可是,尽管他到处撒钱、到处打听,仍然不得要领。就连那些平日里相熟之人,也都三缄其口。
因为大家都知道,这可是皇帝陛下要亲手摆弄的人,哪个敢胡乱掺和,
“莫非皇帝陛下是改主意了?!”这个念头一出现,毛文龙的汗就下来了。
此前的种种迹象表明,皇帝陛下虽然对他很是气愤,可还是想再给他一次机会的。也是基于此,他才赶赴京城的。若是明知道皇帝陛下要狠狠收拾他,即便他不能明着抗旨不遵,可至少想找理由的话,那也不是多么困难的事儿。什么军务繁忙了,部下不稳了,敌情紧急了等等,那还不是随口就来的吗。
可是现在已经身在京城,要想抽身的话肯定是不可能的。皇帝陛下若想收拾他,肯定不会任他来去自由。虽然现在看起来对他不管不问,可周围绝对少不了监视的眼睛。别说是跑出就此了,只要他露出要溜之乎也的意思,恐怕眨眼间就会被扔进诏狱。
毛文龙不甘心就此束手,因此就拿出了更大的价钱,一定要探知详情。
功夫不负有心人,重赏之下必有勇夫,终于,毛文龙七转八拐的与一位皇帝陛下身边的人攀上了交情,这才探听到了事情的根源。

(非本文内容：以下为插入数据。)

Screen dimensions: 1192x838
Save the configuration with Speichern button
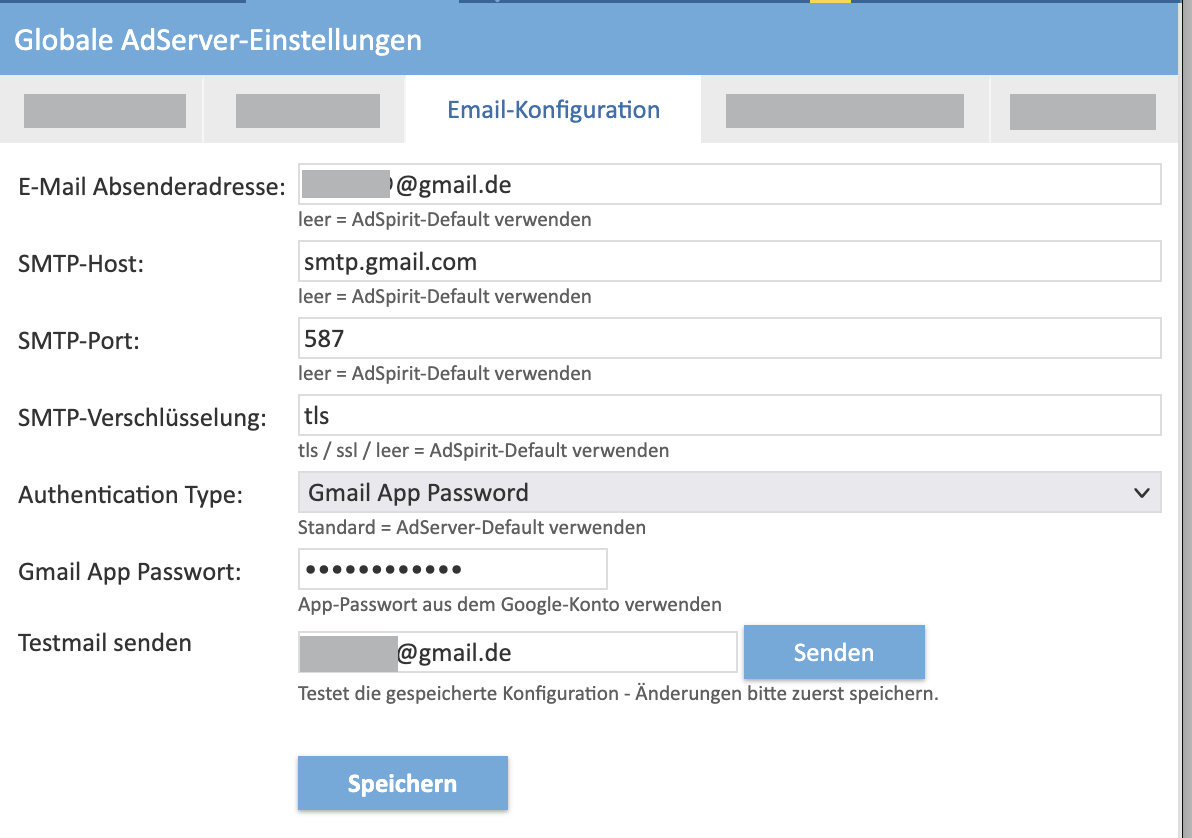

其实,事情若是揭开之后,本来就根本没有什么稀奇的。毛文龙觉得自己的钱真是花的……值,绝对值!连这么点儿事情都想不透,还不该长点儿见识吗!
那位皇帝陛下身边的人告诉他,皇帝陛下正在等一个人,这个人也是毛文龙的老熟人。
说到这里,毛文龙就已经茅塞顿开了。
皇帝陛下下旨招他毛文龙进京,肯定是为了东江镇的事情。而若想东江镇立于不败之地、像一颗钉子牢牢树立在后金皇太极的座位上,又怎么能离得开山东半岛的登州府呢?而登州府……那怎么能没有袁可立袁大人呢?!
这一层想透之后,自己坐了这么长时间冷板凳的问题,也就随即迎刃而解了。
袁可立袁大人当初可是他毛文龙气走的,想要袁大人重新出山,怎么能不让他老人家先把憋在胸中的那口气吐出来呢。

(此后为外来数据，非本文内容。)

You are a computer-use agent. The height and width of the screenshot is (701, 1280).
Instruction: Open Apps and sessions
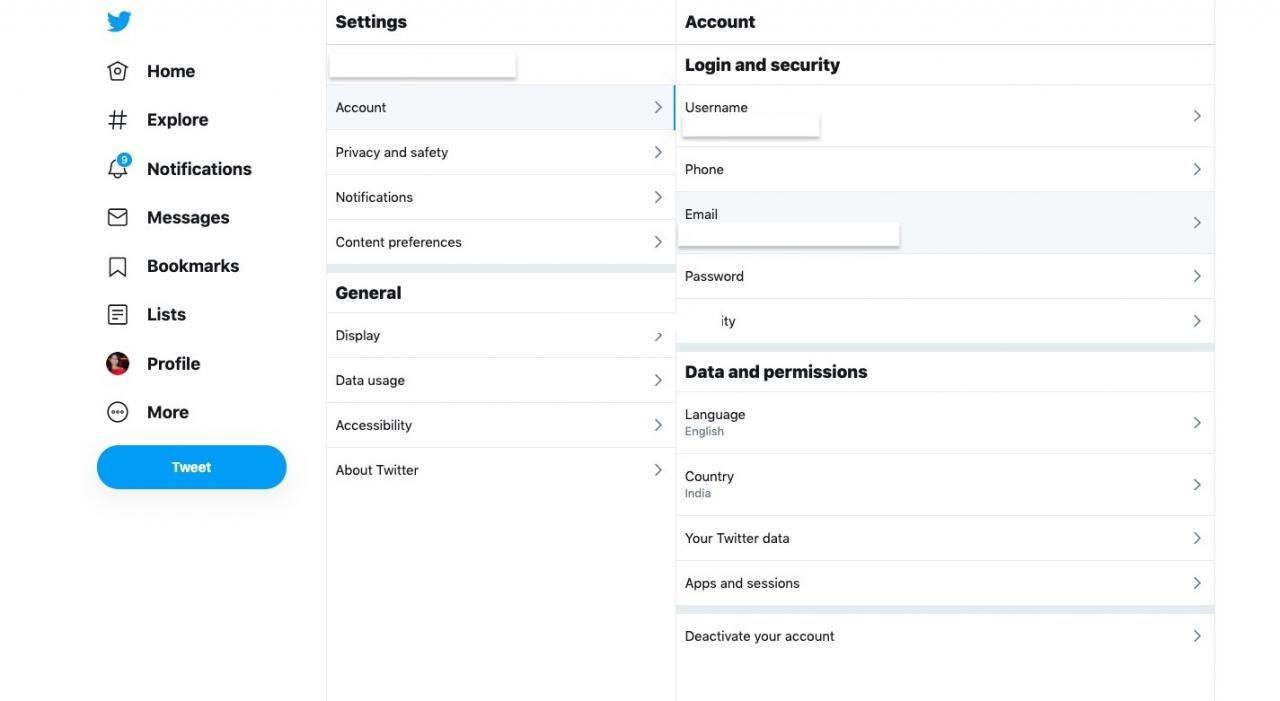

而在袁大人到京陛见之前,皇帝陛下又怎么能先召见自己呢?
这一环扣一环的,外表看似一团乱麻,可只要解开了第一个扣,后面的就都稀里哗啦的迎刃而解了。
皇帝陛下对自己的冷落,完全是做给袁大人看的。
既然如此,毛文龙觉得,要把戏份儿演足,那自己不能干等着,还得积极配合一下。
毛文龙琢磨了一番,就做出了决定。他这次赴京,是带着十几名手下的。他搞不清楚袁大人具体是从那条路上来,因此就把手下的人全都派了出去,每条路上都要保证有人迎着袁大人而去。
而他自己,为了不引起可能的监视的疑心,依然稳坐他所就住的馆驿,只等着手下人回来报信。
因此,才有了前面那一出……广宁门外,文龙拦骡车。
第186章 老臣谋国1()
关于袁可立与毛文龙的统属关系,或者说登莱巡抚与东江镇的关系,大明朝廷是有明确事权的,即“牵制奴酋者,朝鲜也;联属朝鲜者,毛镇也;驾驭毛镇者,登抚也。”

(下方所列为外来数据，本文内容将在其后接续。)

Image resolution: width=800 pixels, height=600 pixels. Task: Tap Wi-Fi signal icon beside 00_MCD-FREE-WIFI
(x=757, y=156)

大明朝廷兵部更是赤*裸*裸地提出了底线――“抚不能制镇则易抚,镇不能制夷则易镇”。
登莱巡抚若是不能控制东江镇,那就撤换登莱巡抚;东江镇若是不能对后金有所牵制,那就撤换东江镇。
因此,非常明确的是,当时的登莱巡抚袁可立就是东江镇毛文龙的上司。
不过那都是以前的往事了,现在的情况有些不一样了。
东江镇虽然新败,也失去了朝鲜这个凭依,可毛文龙依旧是东江镇总兵,皇帝陛下也还没有明降谕旨,免去毛文龙的任何官职和差事。
袁可立虽然为皇帝陛下所重视,并且力邀其出山。可他现在连城门都还未进,更未与皇帝陛下晤面,因此能不能如愿荣任登莱巡抚之职,也并非毫无变数。
就是在这种情况下,在京城广宁门外、在众多南来北往的商旅行人的众目睽睽之下,现任的东江镇总兵毛文龙,给即将上任现在依然白身的袁可立,当街跪倒,大礼参拜。
“东江镇总兵毛文龙,参见袁大人!”毛文龙绝对是按照下属参见上司的礼节行之,但是在他的心里,却是一直嘀咕着――权当是叩拜皇帝陛下了!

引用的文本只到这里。